Extract the lines of the listing below exactly as they appear, beginning with the line that contains "You are a computer-use agent. Viewport: 719px" and continuing through the line that contains "The width and height of the screenshot is (387, 285).", both included.

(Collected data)
--------------------------------

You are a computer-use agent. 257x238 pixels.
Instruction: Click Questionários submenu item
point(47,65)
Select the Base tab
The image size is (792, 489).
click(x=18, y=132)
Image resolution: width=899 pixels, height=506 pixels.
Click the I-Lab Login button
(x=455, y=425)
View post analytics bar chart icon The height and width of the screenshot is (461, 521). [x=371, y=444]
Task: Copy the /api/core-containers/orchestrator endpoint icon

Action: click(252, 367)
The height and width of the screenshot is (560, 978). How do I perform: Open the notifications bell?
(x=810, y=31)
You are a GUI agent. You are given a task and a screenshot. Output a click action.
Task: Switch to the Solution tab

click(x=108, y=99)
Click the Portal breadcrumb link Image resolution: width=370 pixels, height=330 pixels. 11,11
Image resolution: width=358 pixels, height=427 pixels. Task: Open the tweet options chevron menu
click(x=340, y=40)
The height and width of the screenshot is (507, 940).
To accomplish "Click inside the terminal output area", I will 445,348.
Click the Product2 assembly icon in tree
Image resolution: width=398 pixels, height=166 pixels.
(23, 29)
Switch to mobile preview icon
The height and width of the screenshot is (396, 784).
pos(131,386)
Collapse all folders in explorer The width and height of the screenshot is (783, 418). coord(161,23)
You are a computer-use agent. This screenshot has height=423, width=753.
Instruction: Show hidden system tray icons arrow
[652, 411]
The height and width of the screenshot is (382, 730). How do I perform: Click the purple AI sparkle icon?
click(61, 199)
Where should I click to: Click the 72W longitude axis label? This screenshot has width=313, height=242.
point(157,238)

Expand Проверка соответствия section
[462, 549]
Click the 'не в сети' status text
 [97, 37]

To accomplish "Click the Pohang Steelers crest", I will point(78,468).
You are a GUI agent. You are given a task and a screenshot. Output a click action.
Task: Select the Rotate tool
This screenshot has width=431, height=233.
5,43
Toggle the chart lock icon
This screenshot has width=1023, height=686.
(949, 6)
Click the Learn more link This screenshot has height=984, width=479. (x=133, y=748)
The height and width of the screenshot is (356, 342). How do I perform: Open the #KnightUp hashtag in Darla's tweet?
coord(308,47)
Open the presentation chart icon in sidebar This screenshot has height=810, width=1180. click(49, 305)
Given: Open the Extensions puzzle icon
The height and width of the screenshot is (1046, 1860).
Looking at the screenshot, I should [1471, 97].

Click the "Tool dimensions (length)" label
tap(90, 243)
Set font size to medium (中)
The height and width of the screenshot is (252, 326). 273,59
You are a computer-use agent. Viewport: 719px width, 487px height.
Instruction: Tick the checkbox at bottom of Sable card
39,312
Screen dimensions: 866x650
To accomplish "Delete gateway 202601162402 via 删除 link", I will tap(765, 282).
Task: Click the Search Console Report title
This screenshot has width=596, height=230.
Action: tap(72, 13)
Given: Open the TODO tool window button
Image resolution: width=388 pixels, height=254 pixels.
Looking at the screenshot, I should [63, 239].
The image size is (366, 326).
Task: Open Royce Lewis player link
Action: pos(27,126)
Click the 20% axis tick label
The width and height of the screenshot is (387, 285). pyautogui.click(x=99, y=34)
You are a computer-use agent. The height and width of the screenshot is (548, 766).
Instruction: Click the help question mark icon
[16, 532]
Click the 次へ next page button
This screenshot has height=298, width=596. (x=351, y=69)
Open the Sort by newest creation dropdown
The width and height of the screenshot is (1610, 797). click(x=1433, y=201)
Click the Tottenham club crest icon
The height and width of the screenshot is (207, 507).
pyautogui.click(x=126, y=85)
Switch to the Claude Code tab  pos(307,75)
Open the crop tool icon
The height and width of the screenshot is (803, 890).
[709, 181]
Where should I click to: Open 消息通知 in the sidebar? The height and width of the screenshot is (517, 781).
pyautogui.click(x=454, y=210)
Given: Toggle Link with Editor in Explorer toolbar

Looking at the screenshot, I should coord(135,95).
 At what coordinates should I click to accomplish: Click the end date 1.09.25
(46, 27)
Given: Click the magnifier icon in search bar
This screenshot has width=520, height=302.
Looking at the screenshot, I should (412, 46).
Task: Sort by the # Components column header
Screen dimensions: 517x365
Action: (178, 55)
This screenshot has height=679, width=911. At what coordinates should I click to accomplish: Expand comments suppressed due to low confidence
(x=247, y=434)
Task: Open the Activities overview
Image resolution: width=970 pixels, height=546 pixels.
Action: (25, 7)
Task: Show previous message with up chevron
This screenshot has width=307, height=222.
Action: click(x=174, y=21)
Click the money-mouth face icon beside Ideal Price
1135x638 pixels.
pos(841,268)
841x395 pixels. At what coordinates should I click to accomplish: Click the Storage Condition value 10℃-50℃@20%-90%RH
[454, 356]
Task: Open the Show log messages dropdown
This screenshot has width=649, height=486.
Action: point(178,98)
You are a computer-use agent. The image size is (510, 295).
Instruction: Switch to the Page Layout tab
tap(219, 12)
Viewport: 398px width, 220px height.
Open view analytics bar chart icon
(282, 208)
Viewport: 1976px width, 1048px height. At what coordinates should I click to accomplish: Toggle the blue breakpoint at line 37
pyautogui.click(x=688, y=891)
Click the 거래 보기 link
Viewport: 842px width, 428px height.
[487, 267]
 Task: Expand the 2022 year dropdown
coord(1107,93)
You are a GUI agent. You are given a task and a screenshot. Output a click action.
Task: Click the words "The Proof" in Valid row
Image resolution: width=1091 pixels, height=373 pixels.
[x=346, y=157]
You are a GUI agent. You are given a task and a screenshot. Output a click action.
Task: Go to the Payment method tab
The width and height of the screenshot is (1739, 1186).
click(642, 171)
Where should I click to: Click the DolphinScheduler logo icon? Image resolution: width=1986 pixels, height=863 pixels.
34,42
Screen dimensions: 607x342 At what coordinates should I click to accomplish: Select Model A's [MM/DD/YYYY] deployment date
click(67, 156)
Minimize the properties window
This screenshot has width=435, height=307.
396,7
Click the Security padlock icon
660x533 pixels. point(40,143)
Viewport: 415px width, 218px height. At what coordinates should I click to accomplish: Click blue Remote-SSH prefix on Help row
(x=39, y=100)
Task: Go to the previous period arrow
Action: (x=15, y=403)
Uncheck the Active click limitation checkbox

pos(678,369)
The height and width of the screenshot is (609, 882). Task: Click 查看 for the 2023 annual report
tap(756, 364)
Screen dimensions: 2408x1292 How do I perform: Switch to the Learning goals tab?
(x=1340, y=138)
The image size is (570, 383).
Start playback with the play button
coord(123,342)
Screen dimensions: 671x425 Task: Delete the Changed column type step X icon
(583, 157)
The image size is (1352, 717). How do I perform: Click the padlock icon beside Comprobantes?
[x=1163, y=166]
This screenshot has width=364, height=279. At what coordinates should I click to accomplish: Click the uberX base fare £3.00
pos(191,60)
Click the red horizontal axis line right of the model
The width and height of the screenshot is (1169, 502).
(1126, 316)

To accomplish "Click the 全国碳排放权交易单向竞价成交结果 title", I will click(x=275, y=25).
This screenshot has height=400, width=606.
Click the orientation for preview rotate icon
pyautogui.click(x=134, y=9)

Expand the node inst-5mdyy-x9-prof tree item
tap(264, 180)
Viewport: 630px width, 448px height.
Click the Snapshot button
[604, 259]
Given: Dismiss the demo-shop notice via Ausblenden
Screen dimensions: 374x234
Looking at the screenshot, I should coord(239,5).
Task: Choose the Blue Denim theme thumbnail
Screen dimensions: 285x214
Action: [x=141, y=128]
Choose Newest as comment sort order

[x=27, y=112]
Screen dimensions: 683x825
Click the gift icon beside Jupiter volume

--------------------------------

• [Reply]:
You are a computer-use agent. Viewport: 719px width, 487px height.
Instruction: Tick the checkbox at bottom of Sable card
39,312
Screen dimensions: 866x650
To accomplish "Delete gateway 202601162402 via 删除 link", I will tap(765, 282).
Task: Click the Search Console Report title
This screenshot has width=596, height=230.
Action: tap(72, 13)
Given: Open the TODO tool window button
Image resolution: width=388 pixels, height=254 pixels.
Looking at the screenshot, I should [63, 239].
The image size is (366, 326).
Task: Open Royce Lewis player link
Action: pos(27,126)
Click the 20% axis tick label
The width and height of the screenshot is (387, 285). pyautogui.click(x=99, y=34)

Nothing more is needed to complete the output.